If there's steamships in the ARW, then there might be railroads relatively common in Europe by the Napoleonic Wars.
Or, if, ITTL, this type of technology doesn't get the same huge government and private business support that it got IOTL, we could see alternate (relatively) high-tech developments. Remember, steam engines ≠ mass production, so anyone working on these things is essentially still in craftsman/artisan territory. My understanding is that while tools and parts could be precisely made at this point, they couldn't be standardized as easily. And of course it would be harder to make them out of steel or harder metals. But the basics were already there with clockwork.

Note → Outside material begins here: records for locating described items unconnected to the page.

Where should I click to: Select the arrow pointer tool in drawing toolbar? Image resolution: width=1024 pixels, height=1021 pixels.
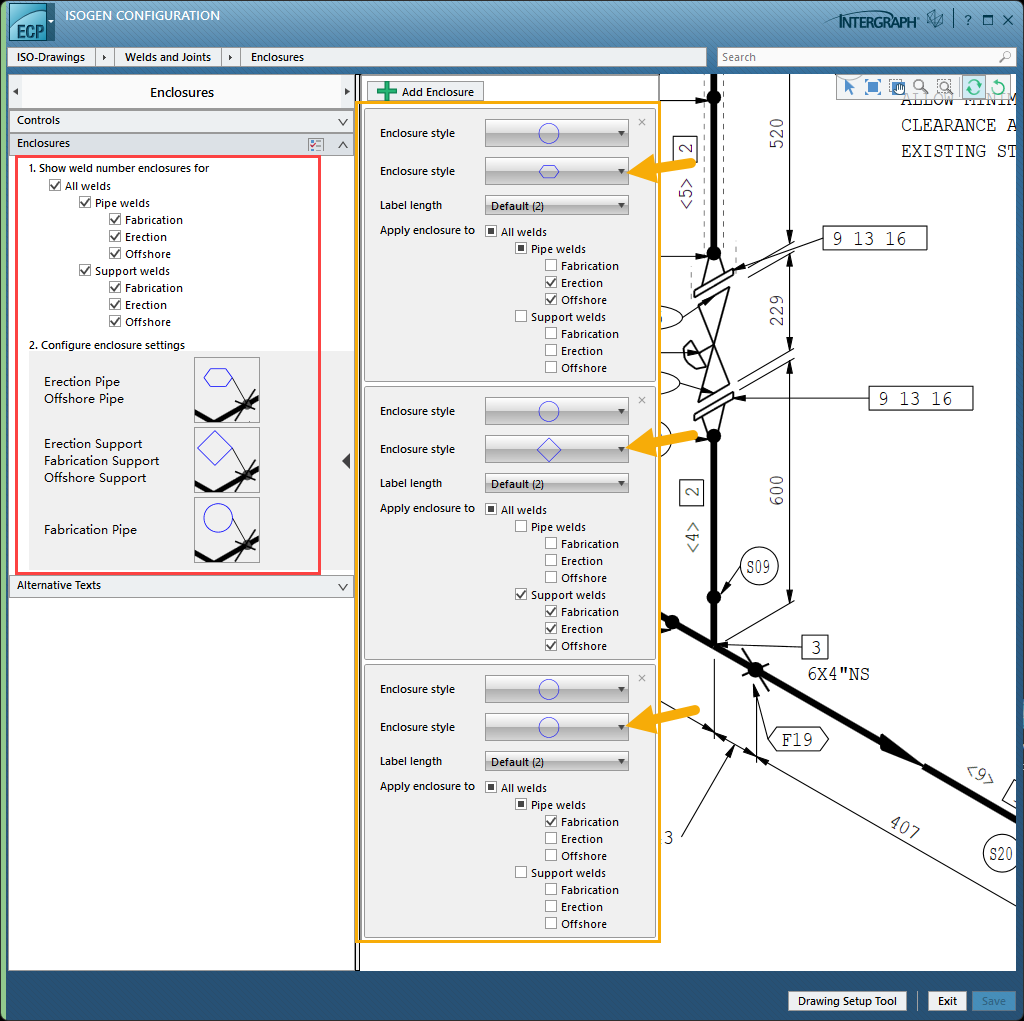coord(849,88)
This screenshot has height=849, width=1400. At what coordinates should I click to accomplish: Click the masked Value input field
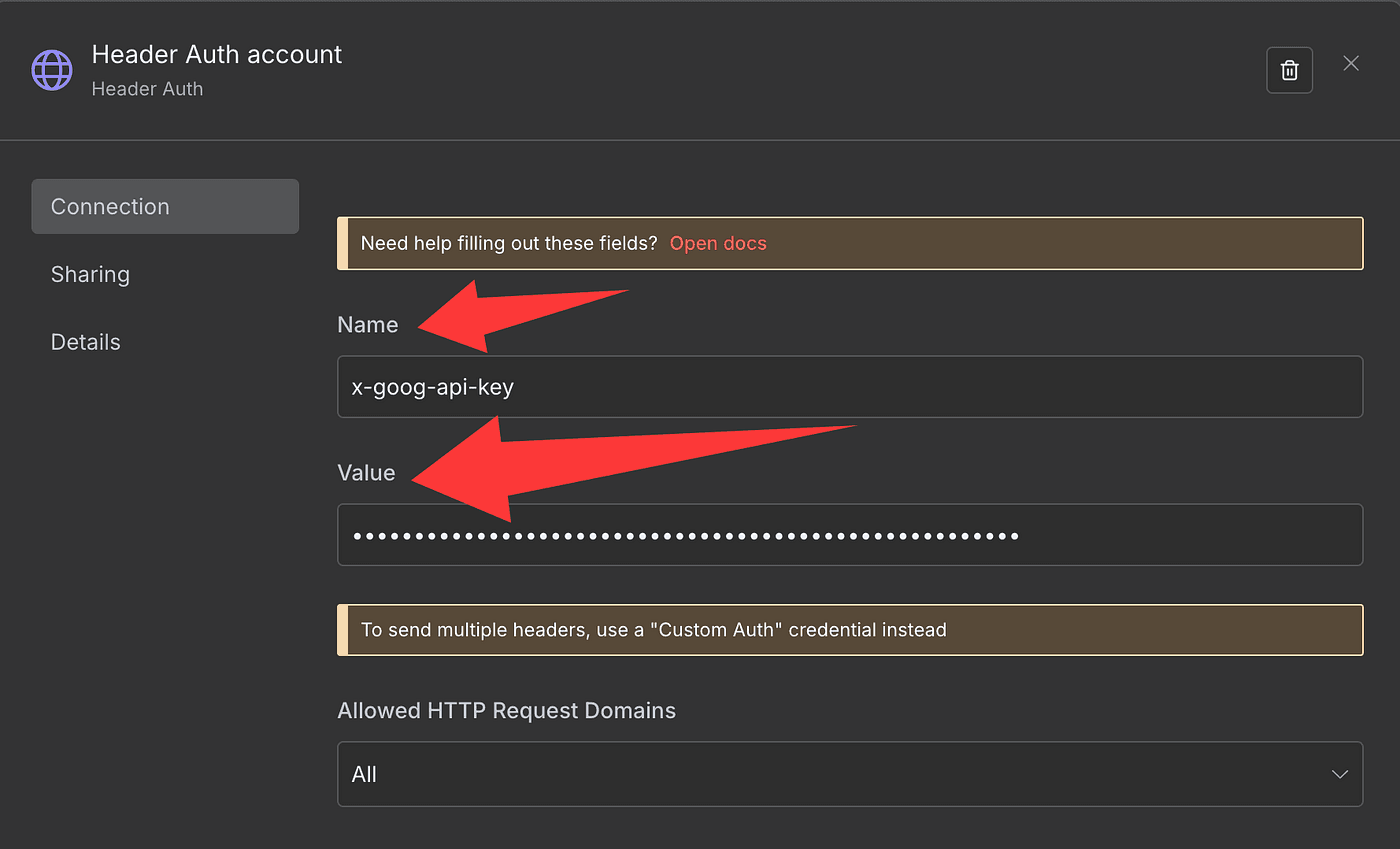[x=849, y=535]
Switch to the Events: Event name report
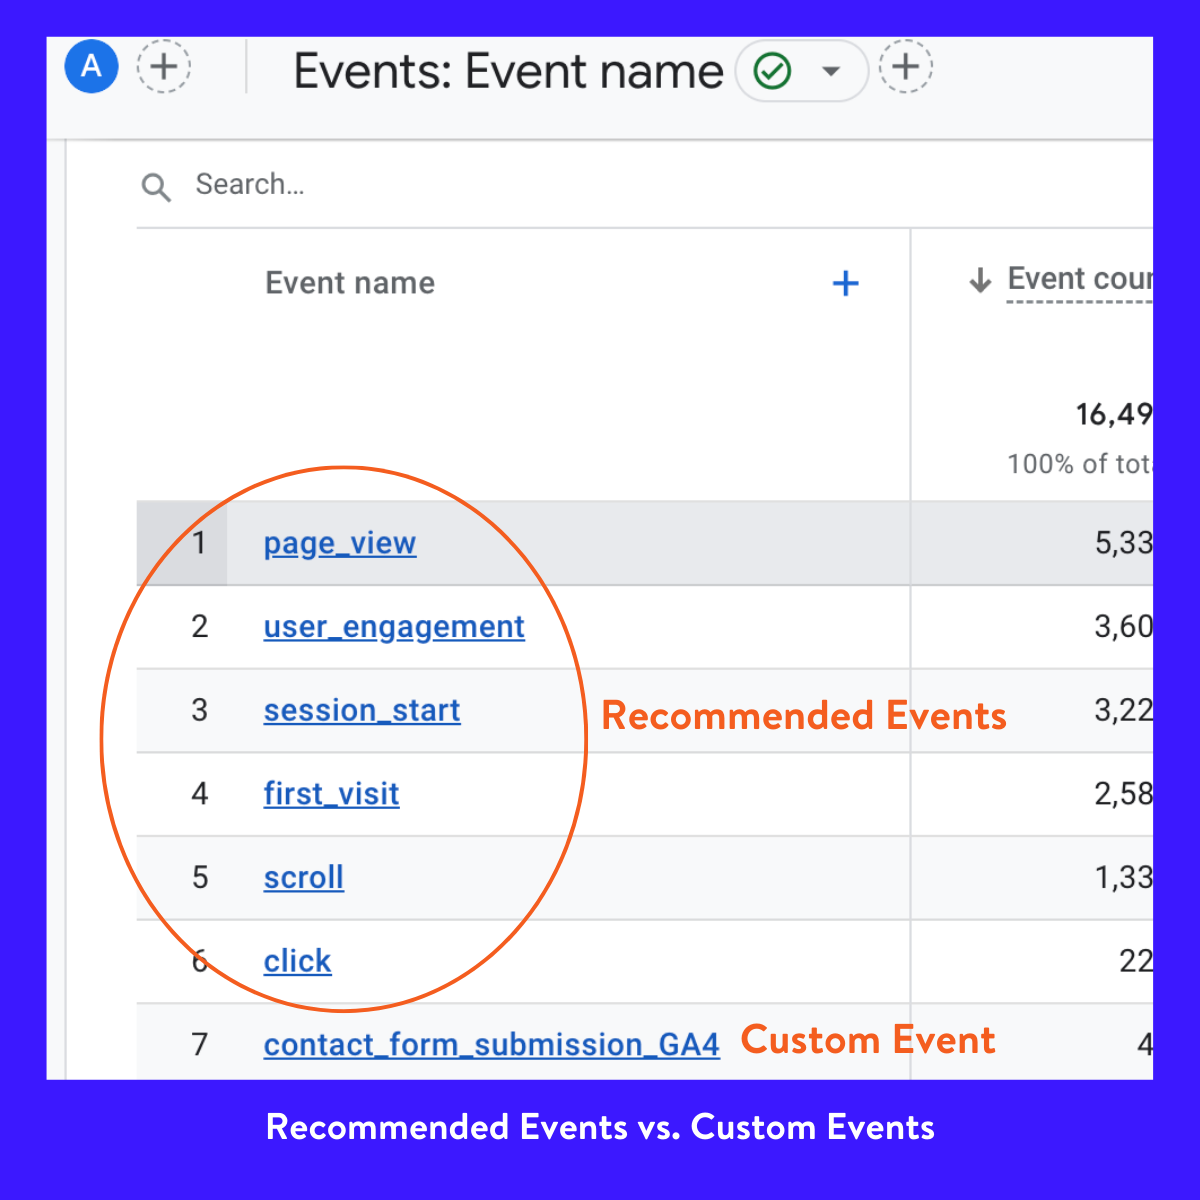 (508, 71)
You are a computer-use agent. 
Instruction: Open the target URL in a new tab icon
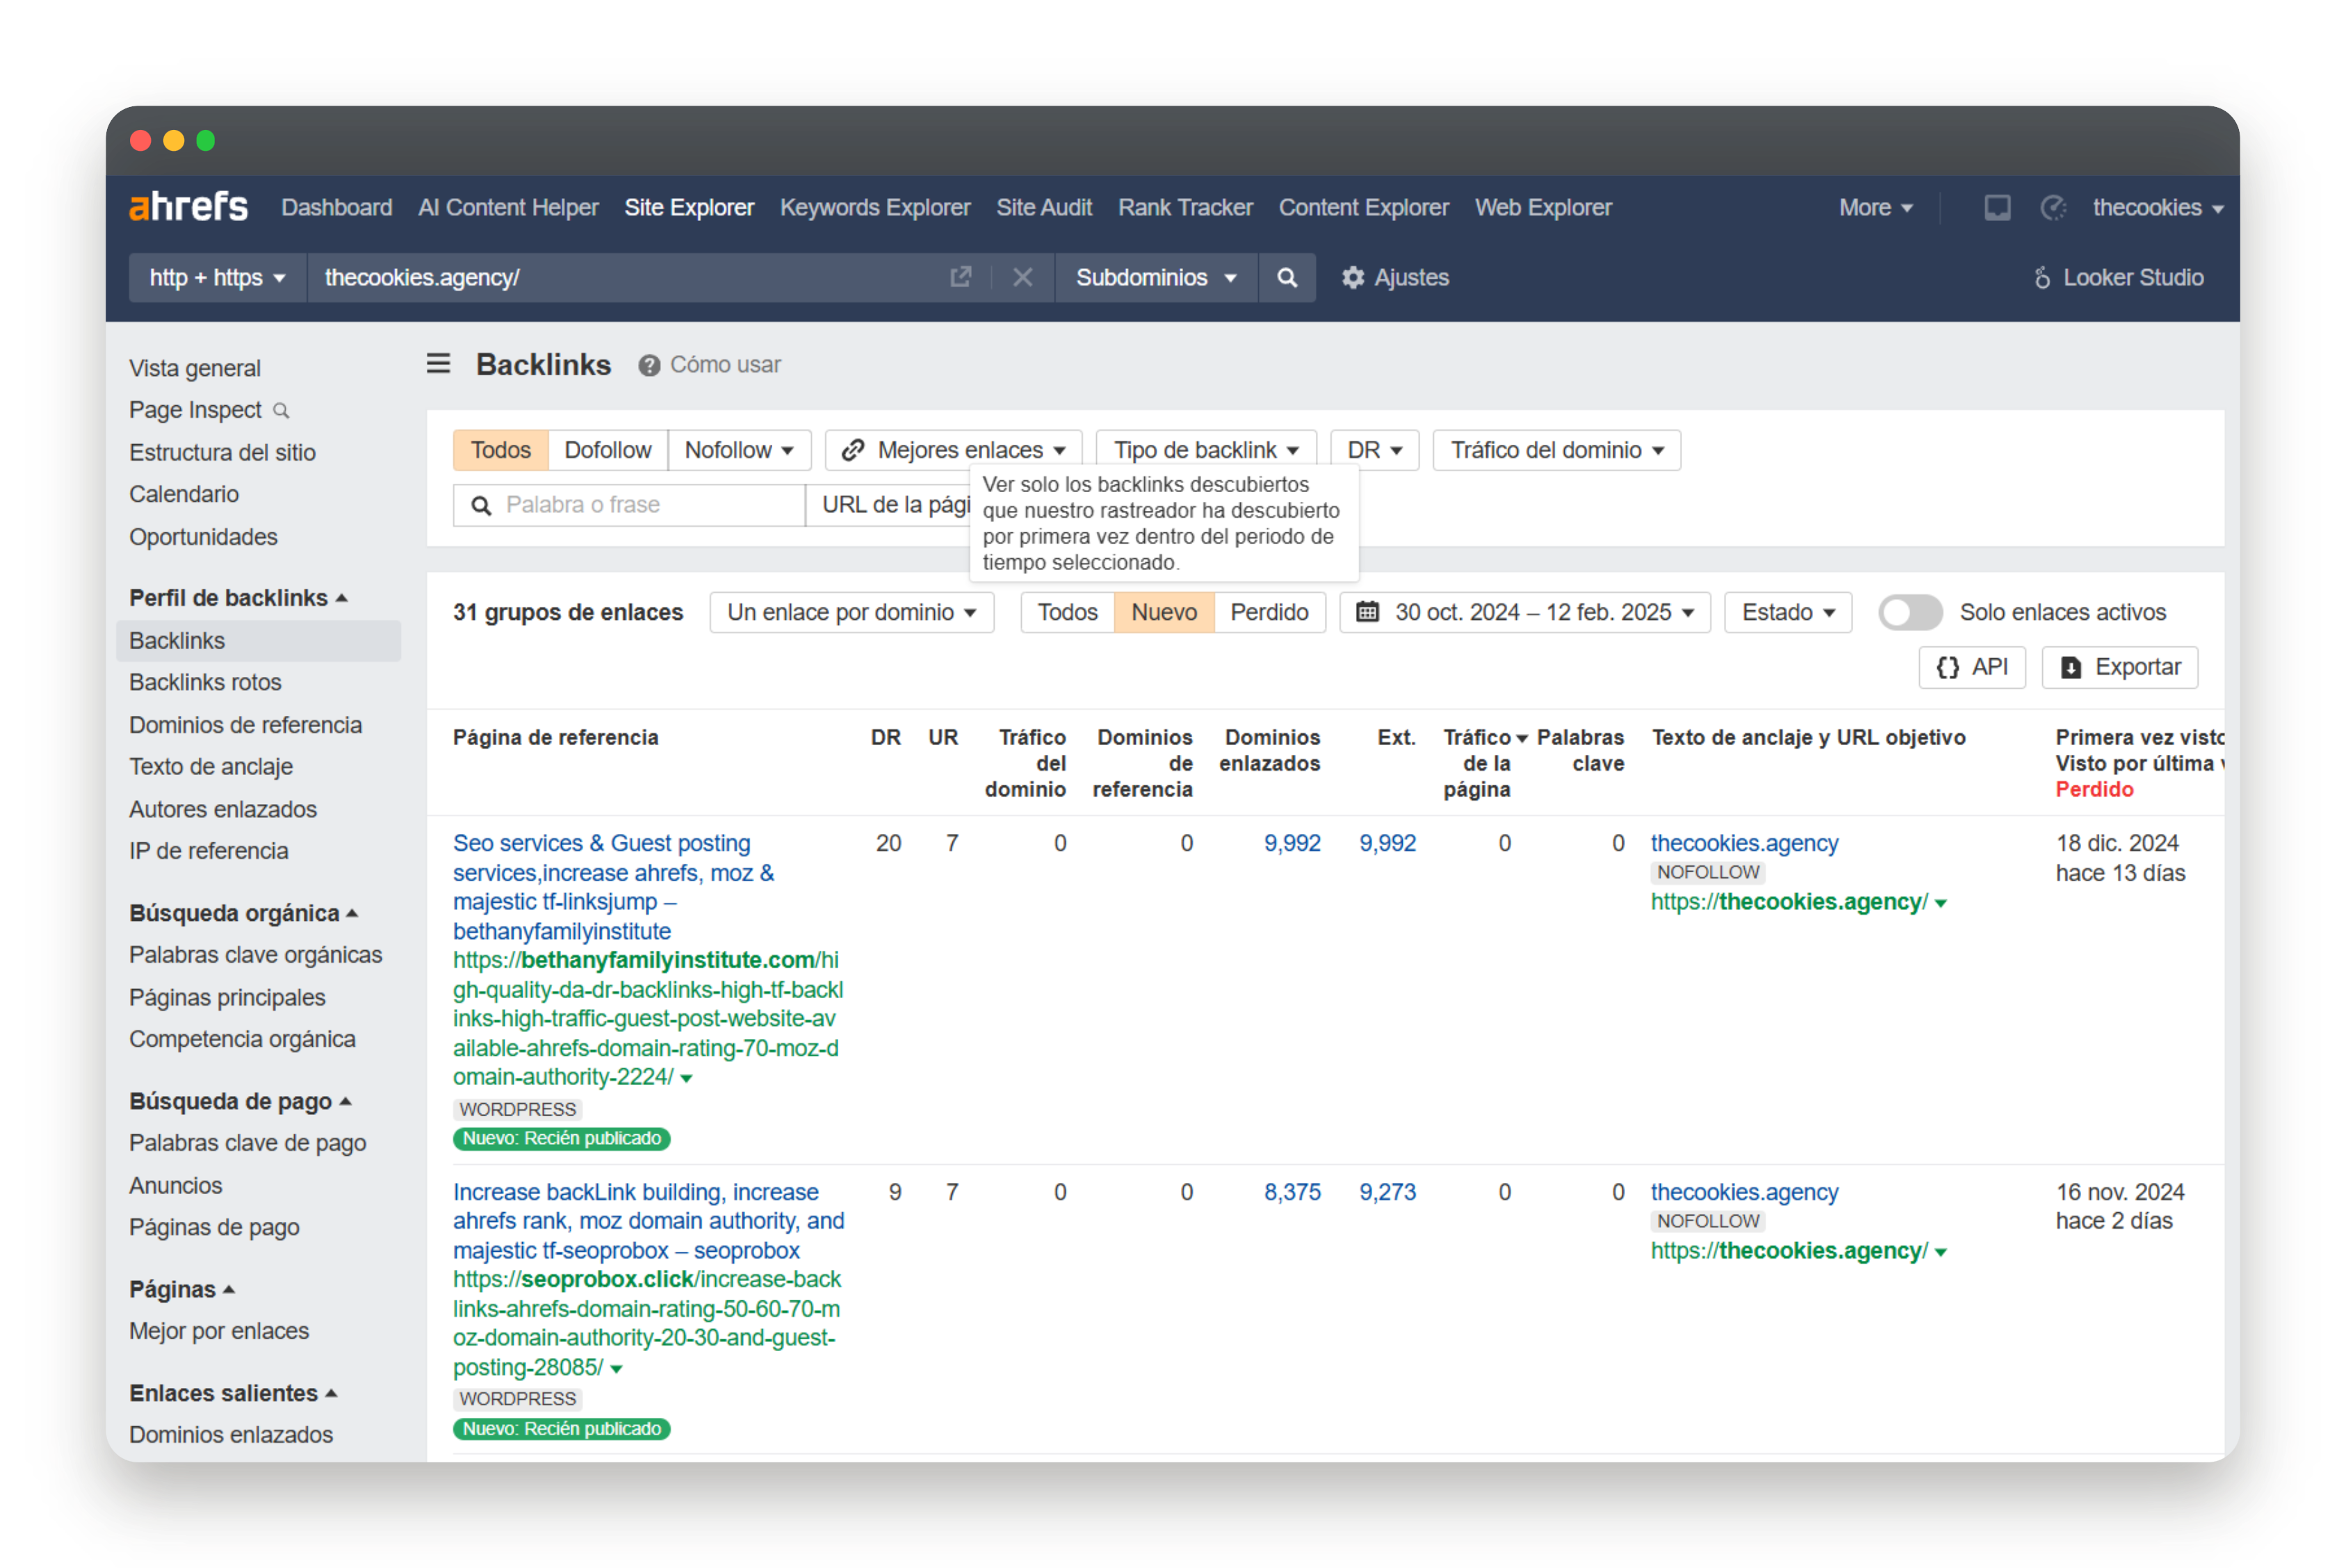[x=960, y=277]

I guess what I'm saying is that while there will be steam engines, they won't be standardized at all. They'll be much more like industrial pipe organs, with half of fixing the old ones being spent in research learning its unique design. You'll have inventors and their workshops jockeying for reputation, from the local pipefitters and clockers all the way up to the contemporary "Stradivari of Steam," a particularly famous manufacturer of steam *cars and *motorcycles outside of Modena.
There would still be some use of the power supply in the various mills and such that already existed at the time. There were some "factories" before the steam engine, but not in a widespread way. But I'd have to spend more time thinking about the economic effects of this.
I kind of want to turn this into a TL, actually. So a higher-tech 19th century, but without industrialization. Craftsman wank. Since they'll have all the steam engines and machine guns, TTL's Luddites will do a bit better. Obviously it might not be the most rigorously plausible TL in the world.